[Listing for locating displayed items]
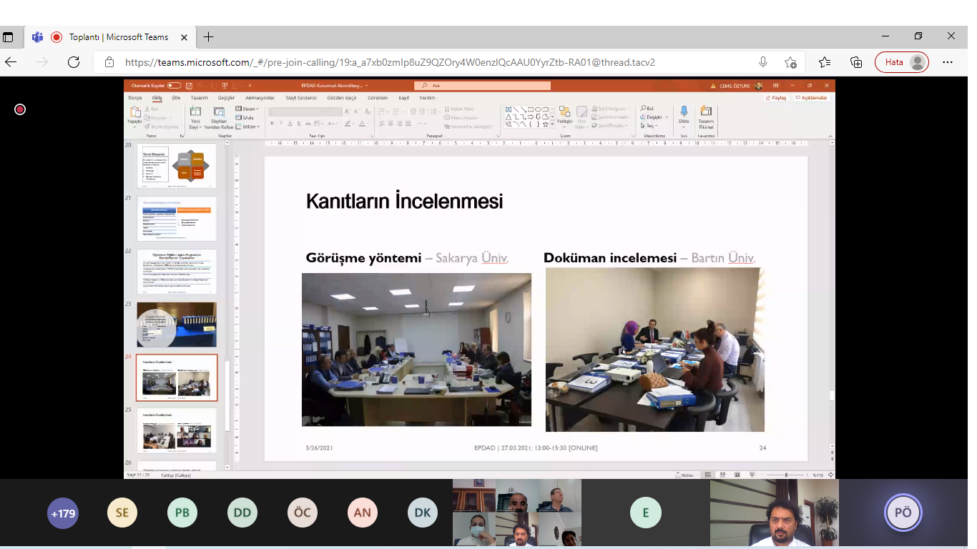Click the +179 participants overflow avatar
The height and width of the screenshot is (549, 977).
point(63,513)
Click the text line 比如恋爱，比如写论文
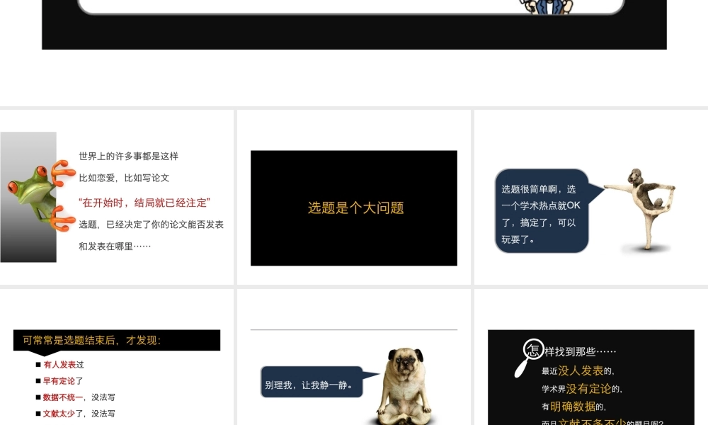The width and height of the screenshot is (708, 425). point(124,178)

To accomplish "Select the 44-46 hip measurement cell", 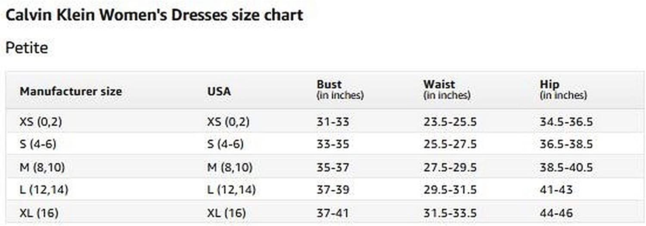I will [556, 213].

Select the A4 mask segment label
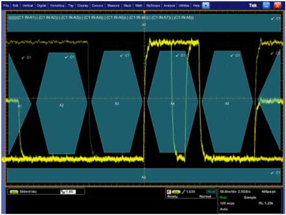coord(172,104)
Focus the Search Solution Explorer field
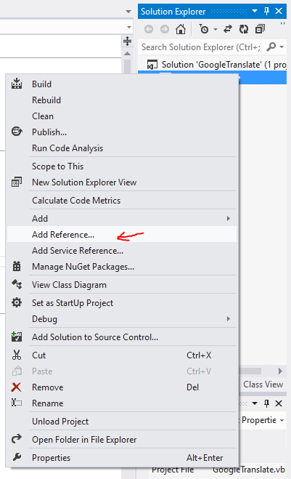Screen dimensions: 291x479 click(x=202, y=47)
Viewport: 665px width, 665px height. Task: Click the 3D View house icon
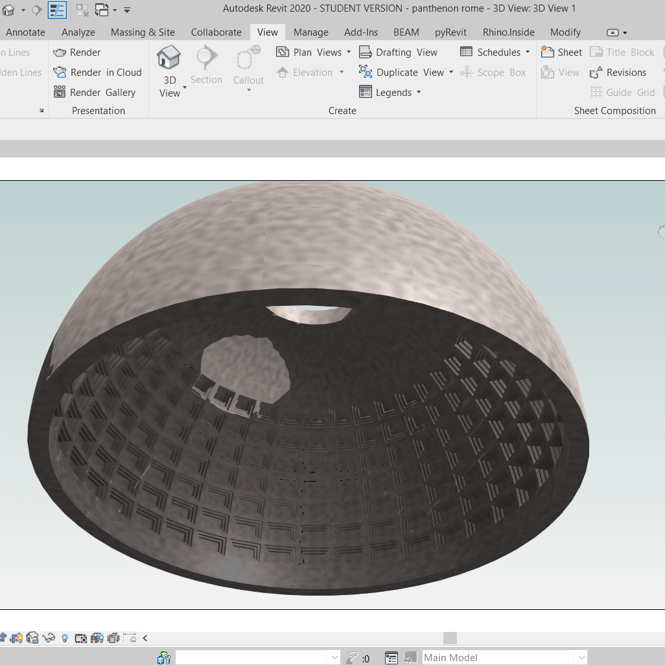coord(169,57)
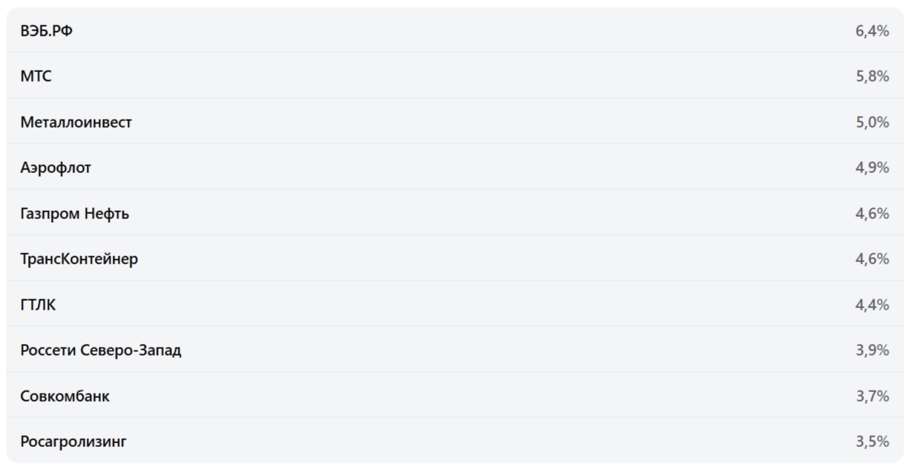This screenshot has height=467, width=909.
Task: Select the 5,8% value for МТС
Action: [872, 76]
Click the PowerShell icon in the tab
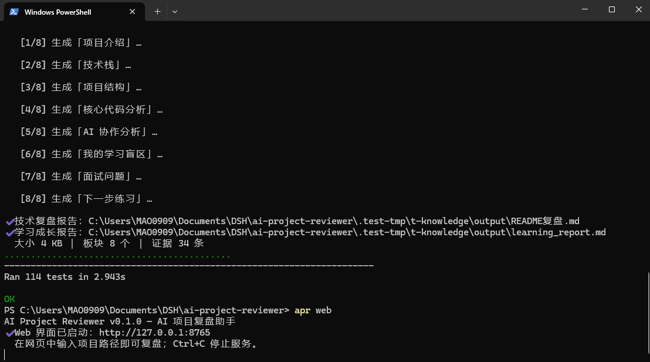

Instructions to follow
Could you repeat word for word the stretch of the listing from the line containing "Viewport: 665px width, 665px" through the end of the listing, leaving the pictures out?

Completed task
Viewport: 665px width, 665px height. Task: Click the 3D View house icon
coord(169,57)
This screenshot has height=467, width=909.
Task: Select the 5,8% value for МТС
Action: [872, 76]
Click the PowerShell icon in the tab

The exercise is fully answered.